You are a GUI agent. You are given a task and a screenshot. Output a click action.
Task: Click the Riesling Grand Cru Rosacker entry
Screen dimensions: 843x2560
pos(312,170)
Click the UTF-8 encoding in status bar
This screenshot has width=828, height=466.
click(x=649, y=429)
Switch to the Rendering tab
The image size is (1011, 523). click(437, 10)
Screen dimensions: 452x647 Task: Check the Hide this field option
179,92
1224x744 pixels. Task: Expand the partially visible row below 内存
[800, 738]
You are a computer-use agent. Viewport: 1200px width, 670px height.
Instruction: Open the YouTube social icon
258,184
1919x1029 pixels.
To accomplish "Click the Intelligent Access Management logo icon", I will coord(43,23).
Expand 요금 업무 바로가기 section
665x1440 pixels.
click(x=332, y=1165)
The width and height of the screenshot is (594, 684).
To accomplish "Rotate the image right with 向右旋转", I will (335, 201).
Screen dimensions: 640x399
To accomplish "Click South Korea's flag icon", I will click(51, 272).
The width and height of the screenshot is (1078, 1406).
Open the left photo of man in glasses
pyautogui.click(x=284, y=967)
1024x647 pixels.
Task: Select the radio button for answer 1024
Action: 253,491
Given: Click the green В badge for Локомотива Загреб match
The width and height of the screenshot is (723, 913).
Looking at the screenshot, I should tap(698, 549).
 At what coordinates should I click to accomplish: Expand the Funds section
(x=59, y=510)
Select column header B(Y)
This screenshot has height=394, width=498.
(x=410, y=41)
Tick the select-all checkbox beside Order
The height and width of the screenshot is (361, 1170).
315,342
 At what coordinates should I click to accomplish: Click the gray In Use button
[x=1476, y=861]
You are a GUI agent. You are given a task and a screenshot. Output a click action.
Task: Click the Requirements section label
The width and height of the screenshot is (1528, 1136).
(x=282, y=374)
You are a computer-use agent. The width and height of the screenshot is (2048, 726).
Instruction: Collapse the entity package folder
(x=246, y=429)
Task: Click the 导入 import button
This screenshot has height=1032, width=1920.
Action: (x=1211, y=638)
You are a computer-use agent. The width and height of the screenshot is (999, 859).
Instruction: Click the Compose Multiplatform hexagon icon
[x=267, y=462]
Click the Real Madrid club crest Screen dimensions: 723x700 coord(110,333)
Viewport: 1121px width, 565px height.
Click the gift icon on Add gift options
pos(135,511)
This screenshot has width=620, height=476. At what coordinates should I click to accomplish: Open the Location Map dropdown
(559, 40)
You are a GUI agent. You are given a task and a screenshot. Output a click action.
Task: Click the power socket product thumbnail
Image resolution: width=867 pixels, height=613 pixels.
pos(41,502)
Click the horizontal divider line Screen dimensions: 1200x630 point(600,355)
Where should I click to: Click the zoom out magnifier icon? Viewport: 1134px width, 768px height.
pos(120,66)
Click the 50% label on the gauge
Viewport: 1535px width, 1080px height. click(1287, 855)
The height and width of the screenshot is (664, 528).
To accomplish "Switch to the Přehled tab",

◆ **Task prompt**:
Would you please return all of the data exactly?

◆ **Exercise output**:
You are a GUI agent. You are given a task and a screenshot. Output a click action.
Task: Click the Riesling Grand Cru Rosacker entry
Screen dimensions: 843x2560
pos(312,170)
Click the UTF-8 encoding in status bar
This screenshot has width=828, height=466.
click(x=649, y=429)
Switch to the Rendering tab
The image size is (1011, 523). click(437, 10)
Screen dimensions: 452x647 Task: Check the Hide this field option
179,92
1224x744 pixels. Task: Expand the partially visible row below 内存
[800, 738]
You are a computer-use agent. Viewport: 1200px width, 670px height.
Instruction: Open the YouTube social icon
258,184
1919x1029 pixels.
To accomplish "Click the Intelligent Access Management logo icon", I will coord(43,23).
Expand 요금 업무 바로가기 section
665x1440 pixels.
click(x=332, y=1165)
The width and height of the screenshot is (594, 684).
To accomplish "Rotate the image right with 向右旋转", I will (335, 201).
Screen dimensions: 640x399
To accomplish "Click South Korea's flag icon", I will click(51, 272).
The width and height of the screenshot is (1078, 1406).
Open the left photo of man in glasses
pyautogui.click(x=284, y=967)
1024x647 pixels.
Task: Select the radio button for answer 1024
Action: 253,491
Given: Click the green В badge for Локомотива Загреб match
The width and height of the screenshot is (723, 913).
Looking at the screenshot, I should tap(698, 549).
 At what coordinates should I click to accomplish: Expand the Funds section
(x=59, y=510)
Select column header B(Y)
This screenshot has height=394, width=498.
(x=410, y=41)
Tick the select-all checkbox beside Order
The height and width of the screenshot is (361, 1170).
315,342
 At what coordinates should I click to accomplish: Click the gray In Use button
[x=1476, y=861]
You are a GUI agent. You are given a task and a screenshot. Output a click action.
Task: Click the Requirements section label
The width and height of the screenshot is (1528, 1136).
(x=282, y=374)
You are a computer-use agent. The width and height of the screenshot is (2048, 726).
Instruction: Collapse the entity package folder
(x=246, y=429)
Task: Click the 导入 import button
This screenshot has height=1032, width=1920.
Action: (x=1211, y=638)
You are a computer-use agent. The width and height of the screenshot is (999, 859).
Instruction: Click the Compose Multiplatform hexagon icon
[x=267, y=462]
Click the Real Madrid club crest Screen dimensions: 723x700 coord(110,333)
Viewport: 1121px width, 565px height.
Click the gift icon on Add gift options
pos(135,511)
This screenshot has width=620, height=476. At what coordinates should I click to accomplish: Open the Location Map dropdown
(559, 40)
You are a GUI agent. You are given a task and a screenshot. Output a click action.
Task: Click the power socket product thumbnail
Image resolution: width=867 pixels, height=613 pixels.
pos(41,502)
Click the horizontal divider line Screen dimensions: 1200x630 point(600,355)
Where should I click to: Click the zoom out magnifier icon? Viewport: 1134px width, 768px height.
pos(120,66)
Click the 50% label on the gauge
Viewport: 1535px width, 1080px height. click(1287, 855)
The height and width of the screenshot is (664, 528).
To accomplish "Switch to the Přehled tab",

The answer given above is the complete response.